Lune Bleue - 2 -
La suite donc du message précédent, toujours concernant mon roman en cours d'écriture.
Bonne lecture ^^ (attention, c'est un morceau un peu plus long. Je cherche de bons endroits pour couper le récit, mais c'est parfois plusieurs pages après...donc prenez votre temps)

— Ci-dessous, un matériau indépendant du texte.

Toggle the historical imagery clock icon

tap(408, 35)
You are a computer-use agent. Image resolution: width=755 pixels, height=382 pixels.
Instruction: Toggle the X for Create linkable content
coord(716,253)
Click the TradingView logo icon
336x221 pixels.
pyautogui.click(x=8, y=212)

"Nous avons repris nos manteaux
pour sortir sous les températures hivernales persistantes bien après Noël et
nous avons roulé jusqu’à la morgue. Flack n’aimait pas se rendre dans l’antre
d’Alain mais c’était un passage obligé si nous voulions nous immerger dans la
tête du tueur…
_Ah
vous voilà !
Ce dernier a retiré ses gants de
latex et a baissé son masque en nous voyant arriver, quittant alors le corps
qu’il était en train d’inspecter pour une autre affaire.
_Vous
avez l’identité de notre jeune amie à ce qui paraît ?
_Anna
Malova.
_Oui,
22 ans, une jeune fille en pleine santé si on retire toutes ces…tortures
infligées par diverses armes blanches.
Il a retiré le drap qui couvrait
le visage d’Anna et nous nous sommes arrêtés de l’autre côté pour l’observer
sans rien dire. Elle semblait bien jeune avec ce teint blanc à faire peur.
_Elle
a souffert de déshydratation de longues heures avant que son cœur ne lâche.
_Son
cœur ? à son âge ?
Alain a doucement repoussé le
draps pour lui saisir délicatement le poignet sans dénuder sa poitrine et nous
montrer ses doigts bleuis à leur extrémité.
_Elle
a subi d’importantes décharges électriques. Ça après l’étirement de ses bras,
brûlures diverses et variées à des endroits que je ne citerais pas,
scarifications, plaies ouvertes…
_C’est
bon, c’est bon, on a compris !
Flack a préféré faire quelque pas
pour se dégourdir les jambes, écœuré. Alain m’a intensément fixé et j’ai
compris qu’il voulait me montrer quelque chose. Il écarta alors sa main du
poignet d’Anna et j’ai vu apparaître un tatouage. Quelque chose que peu de gens
pouvaient réellement voir.
« Un
F inversé…alors j’avais raison… »
Il a reposé son bras et l’a
doucement recouverte avant de me tendre le rapport préliminaire d’un geste
franc.
_Autant
vous éviter la lecture. Cette jeune femme a souffert pendant au moins trois
jours puis a été attaché à ce plafond de chantier alors que son corps était
encore chaud. Les marques de corde sur sa peau sont assez explicites.
_Il
va falloir prévenir les parents…soupira mon collègue en se pinçant la lèvre
inférieure, c’est vraiment une partie de ce boulot que je déteste.
_Tu
veux que je le fasse ?
_Non
non, tu m’as couvert les deux dernières fois, c’est bon. Laisse-moi
juste…quelques minutes.
Il a quitté la morgue d’un pas
rapide, son téléphone en main. Alain a levé le nez vers moi et j’ai soupiré en
repoussant mes cheveux d’une main lasse.
_Une
cousine…
_Tu
t’en doutais n’est-ce pas ?
Je me suis saisi du sac de
plastique qui contenait la croix de bois retrouvée autour de son cou.
_Cela
ne peut être qu’un Inquisiteur…c’est ce que j’ai pensé en arrivant sur le
chantier…bien sûr, je dois garder l’esprit assez ouvert pour d’autres
possibilités mais…
_….mais
tu penses qu’une chasse est ouverte ?
_Une
chasse peut-être pas…pas si je l’arrête avant.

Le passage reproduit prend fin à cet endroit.